Identity Hybrid

Active Directory Domain Services Forest Design and Domain Controller Promotion on Azure IaaS

Running Active Directory Domain Services on Azure IaaS is not “lift the on-prem DC and shut up.” Forest design, FSMO placement, and how you model Azure subnets in Sites and Services determine whether authentication survives a zone outage and whether replication converges or becomes a permanent slow burn. This is the build I run for production AD DS on Azure VMs.

Scope note: this is self-managed AD DS on IaaS VMs — full forest control, schema extension, GPO, the works. It is not Microsoft Entra Domain Services (the managed, you-don’t-touch-the-DCs offering) and not Entra ID. Pick IaaS DCs when you need schema extensions, a writable forest root you own, or legacy app compatibility the managed service will not give you.

1. Forest, domain, tree, and OU design decisions

Start with the boundary questions, because they are expensive to reverse.

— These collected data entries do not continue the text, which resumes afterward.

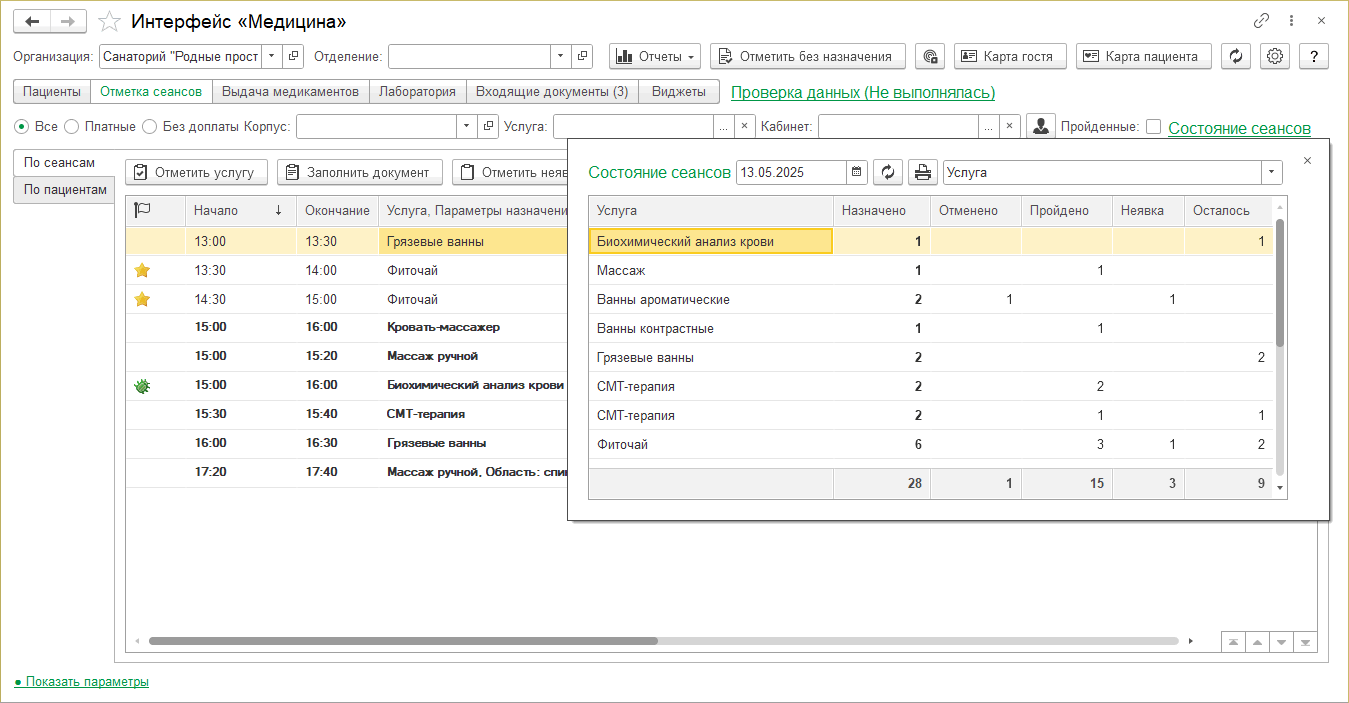
Task: Open settings with the gear icon
Action: [1275, 57]
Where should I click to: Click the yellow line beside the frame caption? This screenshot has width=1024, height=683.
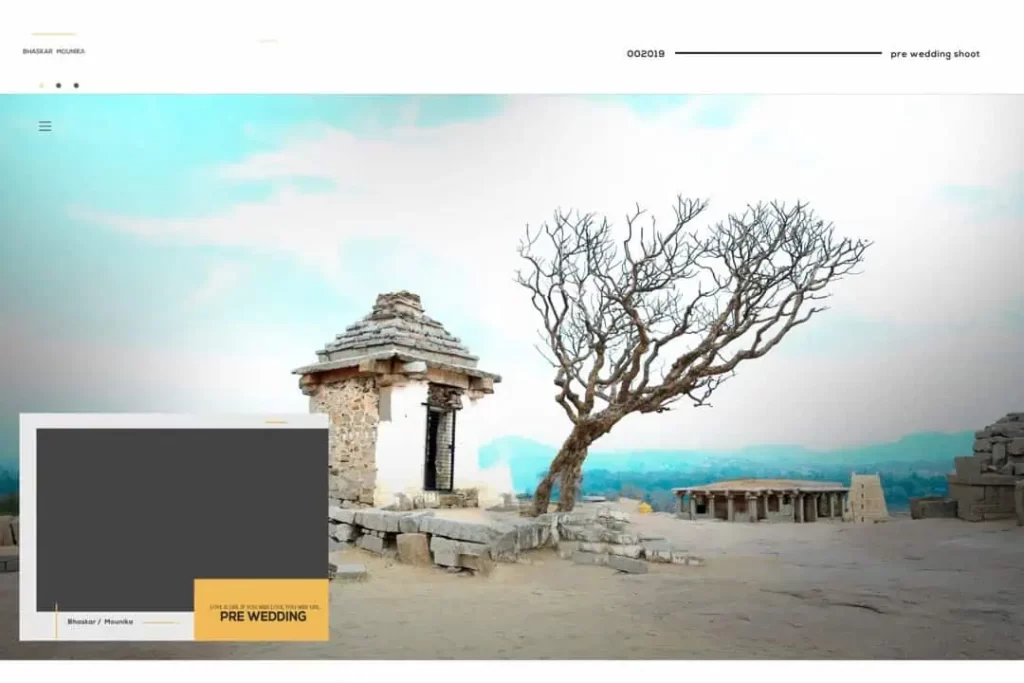[x=160, y=622]
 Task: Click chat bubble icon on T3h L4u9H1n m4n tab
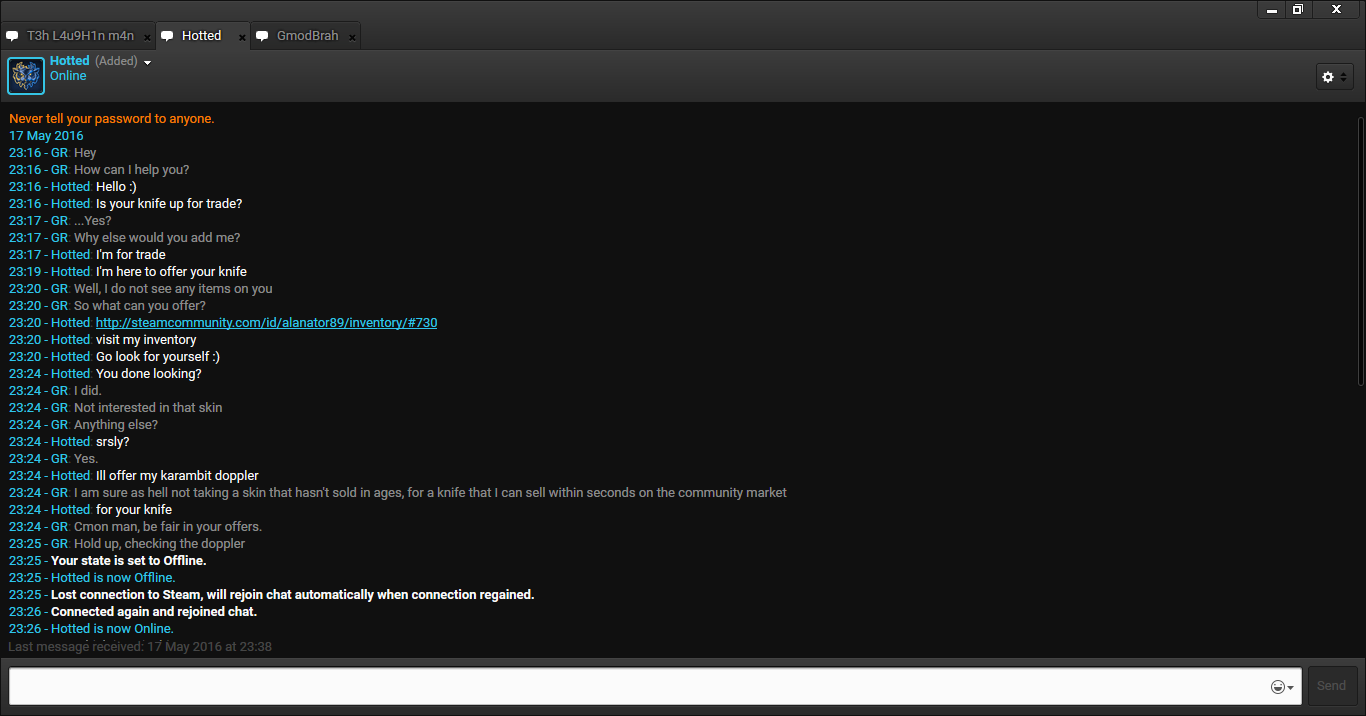pos(12,36)
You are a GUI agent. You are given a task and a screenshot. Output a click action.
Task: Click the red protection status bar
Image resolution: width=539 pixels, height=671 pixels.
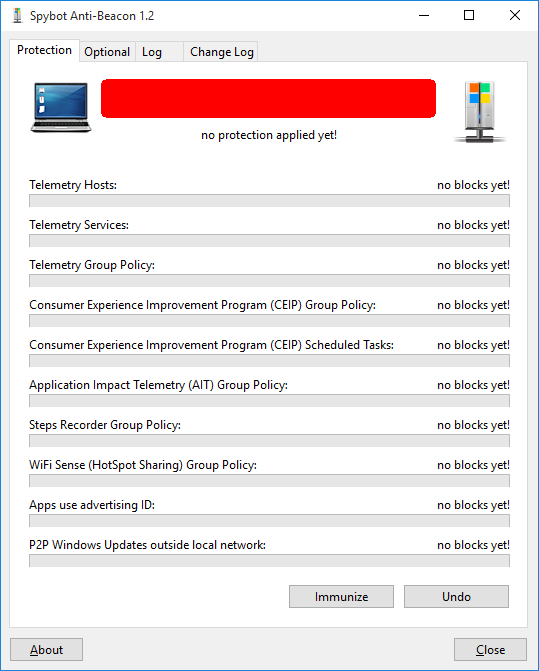269,98
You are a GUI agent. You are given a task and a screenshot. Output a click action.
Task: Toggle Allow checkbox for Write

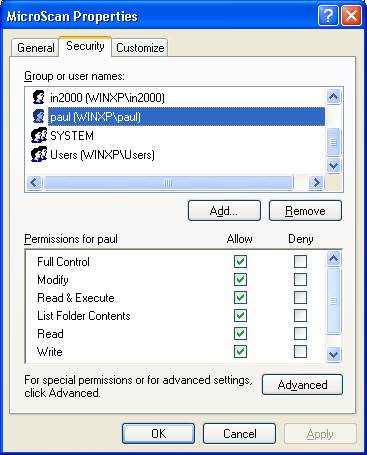[x=240, y=351]
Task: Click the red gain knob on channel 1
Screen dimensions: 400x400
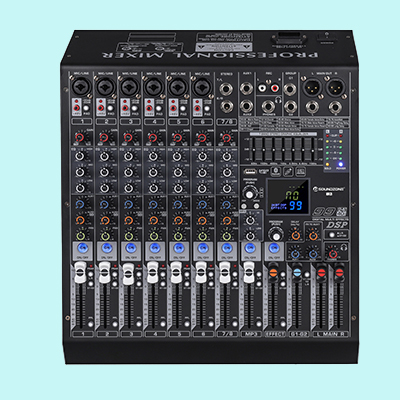Action: pos(79,137)
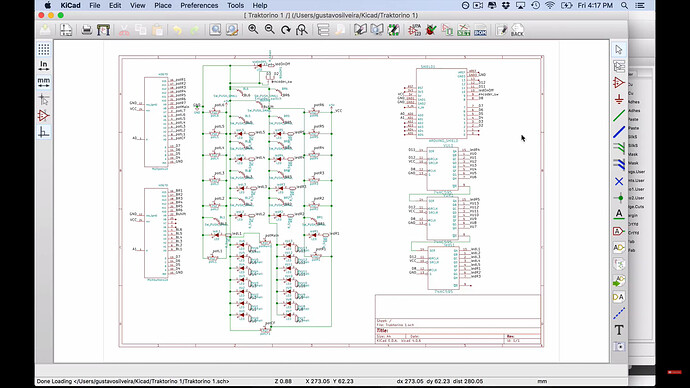This screenshot has width=690, height=388.
Task: Open the Tools menu
Action: (x=235, y=5)
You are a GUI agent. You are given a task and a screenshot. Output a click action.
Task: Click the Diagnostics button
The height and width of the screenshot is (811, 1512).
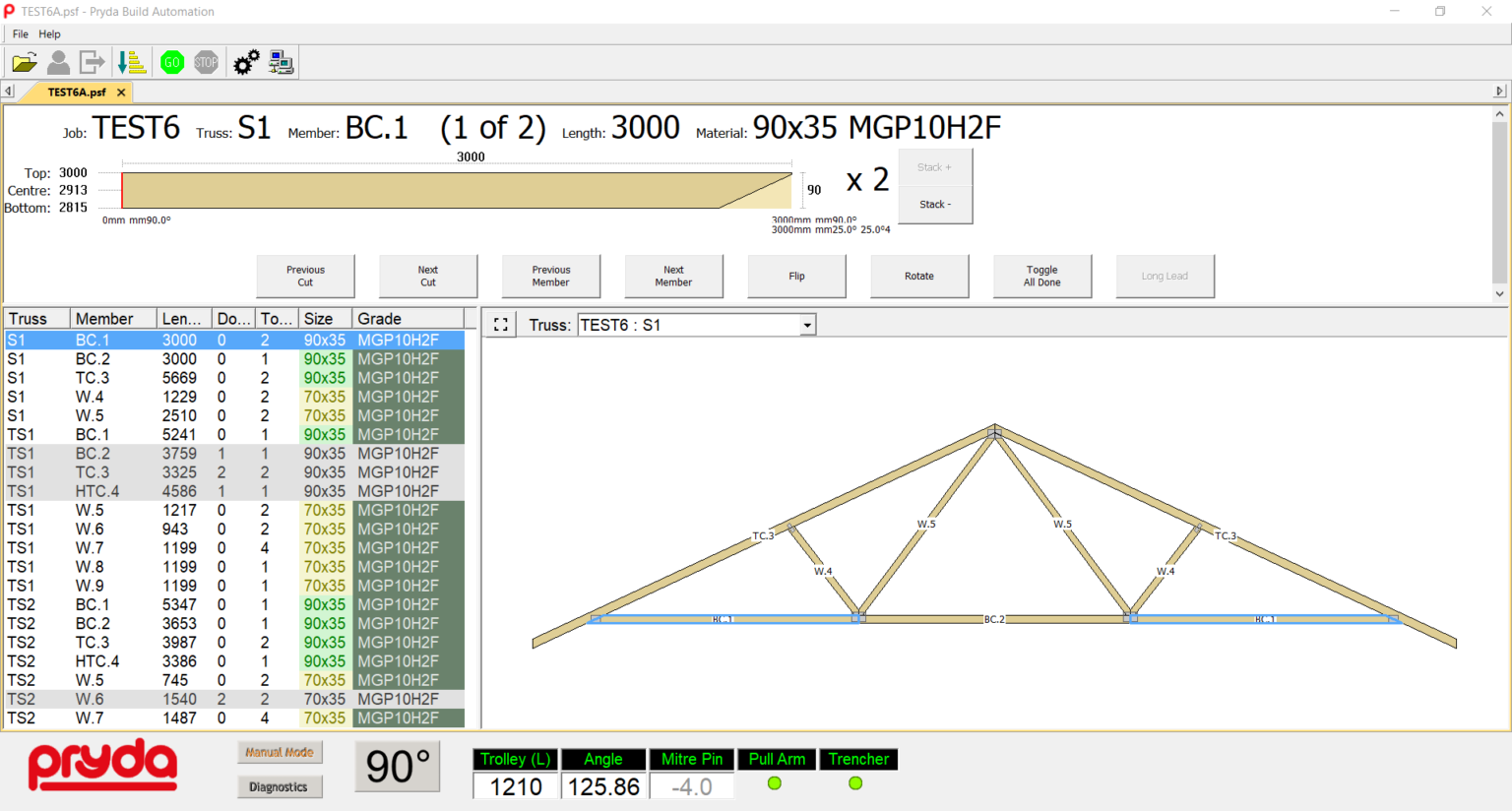279,787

OU design is your real administrative model. Do not mirror the org chart; model it around what you delegate and what GPOs you target. A durable baseline:

contoso.local
+-- OU=Admin            (tier-0: PAWs, admin accounts, DC-related groups)
+-- OU=Servers
|   +-- OU=Infrastructure
|   +-- OU=Application
+-- OU=Workstations
|   +-- OU=Standard
|   +-- OU=Kiosk
+-- OU=Users
|   +-- OU=Employees
|   +-- OU=ServiceAccounts
+-- OU=Groups

Keep computer and user objects out of the default CN=Computers and CN=Users containers — you cannot link a GPO to a container, only to an OU/site/domain. Use redircmp and redirusr to redirect default object creation into real OUs.

2. Plan DNS, namespace, and trusts before the first DC

AD will not function without correct DNS. Decide these before Install-ADDSForest runs:

# Pin the VNet to resolve via the DC private IPs (Terraform).
resource "azurerm_virtual_network" "hub" {
  name                = "vnet-identity-hub"
  resource_group_name = azurerm_resource_group.identity.name
  location            = "eastus"
  address_space       = ["10.10.0.0/16"]
  dns_servers         = ["10.10.1.4", "10.10.2.4"] # DC1, DC2 private IPs
}

resource "azurerm_subnet" "dc" {
  name                 = "snet-dc"
  resource_group_name  = azurerm_resource_group.identity.name
  virtual_network_name = azurerm_virtual_network.hub.name
  address_prefixes     = ["10.10.1.0/24"]
}

3. Size and place domain controllers across regions and zones

Plan for failure domains, not just CPU.

Decision Guidance
Count Minimum two DCs per domain per region so a single DC reboot (patch night) never leaves a region without authentication.
Zones Spread the two regional DCs across two Availability Zones so a single-zone outage leaves a live DC.
Cross-region A second region needs its own DCs modeled as a separate AD site (Step 5), not stretched LAN.
VM size Modest but memory-bound — the DIT should fit in RAM. A general-purpose D-series (e.g. D2s/D4s v5) suits most. Avoid B-series burstable for production DCs: credit starvation stalls LSASS under load.
Disk Place the database (NTDS.DIT), logs, and SYSVOL on a separate managed data disk with host caching None. The AD database must not use write caching that can lose committed transactions.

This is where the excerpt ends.